The molecular mechanisms underlying the action of synthetic retinoids have been studied intensively, but they are not fully understood yet. It is well known that retinoids exert their effects on gene expression via the retinoic acid receptor. Some observations suggest that the main aromatic retinoid etretinate (Tigason) exerts its therapeutic effect in psoriasis also through an action on the cell membrane. In this paper, we present the results of previously unreleased experiments (when Tigason was still in use) concerning the in vivo and in vitro influence of etretinate on erythrocyte membrane fluidity in psoriatic patients. Erythrocytes from healthy subjects and topically treated psoriatics were chosen as control groups. Membrane fluidity was measured by the electron paramagnetic resonance (EPR) spin-labelling technique.

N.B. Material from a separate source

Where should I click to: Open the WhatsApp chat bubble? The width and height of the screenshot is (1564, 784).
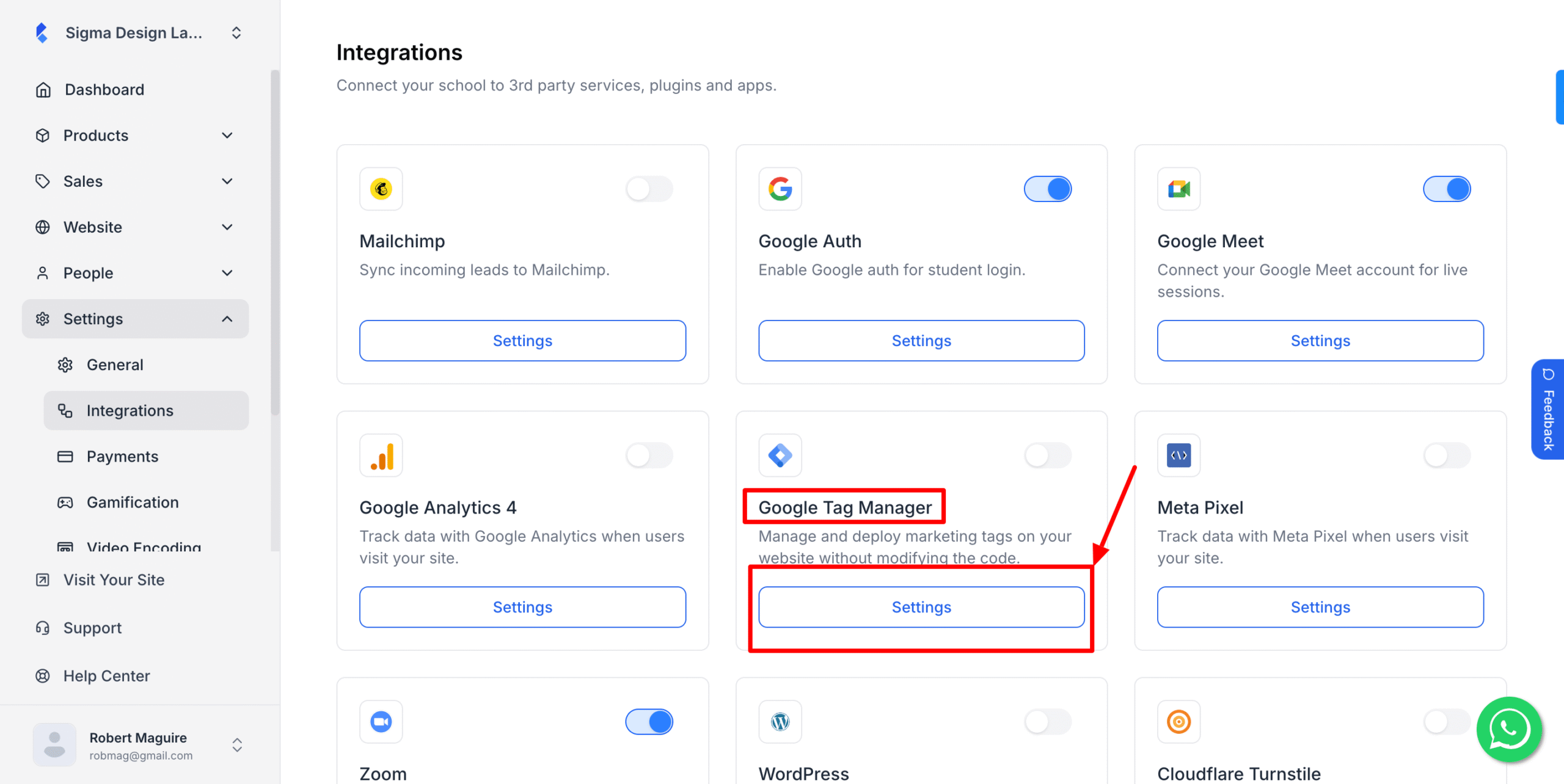pos(1509,729)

Erythrocytes from psoriatic patients had lower membrane fluidity, a lower antioxidant activity and a greater susceptibility to peroxidation than those from healthy subjects. After treatment with etretinate, a significant increase in erythrocyte membrane fluidity and in antioxidant activity as well as a decrease in lipid peroxidation were observed in erythrocytes from patients. Local therapy of psoriatic lesions had no influence on the improvement in membrane fluidity and antioxidant activity of erythrocytes. Incubation of erythrocytes from healthy controls and topically treated psoriatics with etretinate in vitro confirmed its fluidizing effect on erythrocyte membranes. These data may indicate that two mechanisms lead to an increase in erythrocyte membrane fluidity in psoriatic patients treated with Tigason: the first one, indirect, by improvement of the antioxidant defence system and cell protection against lipid peroxidation, and the second one, by a direct fluidizing effect of etretinate on the erythrocyte membrane.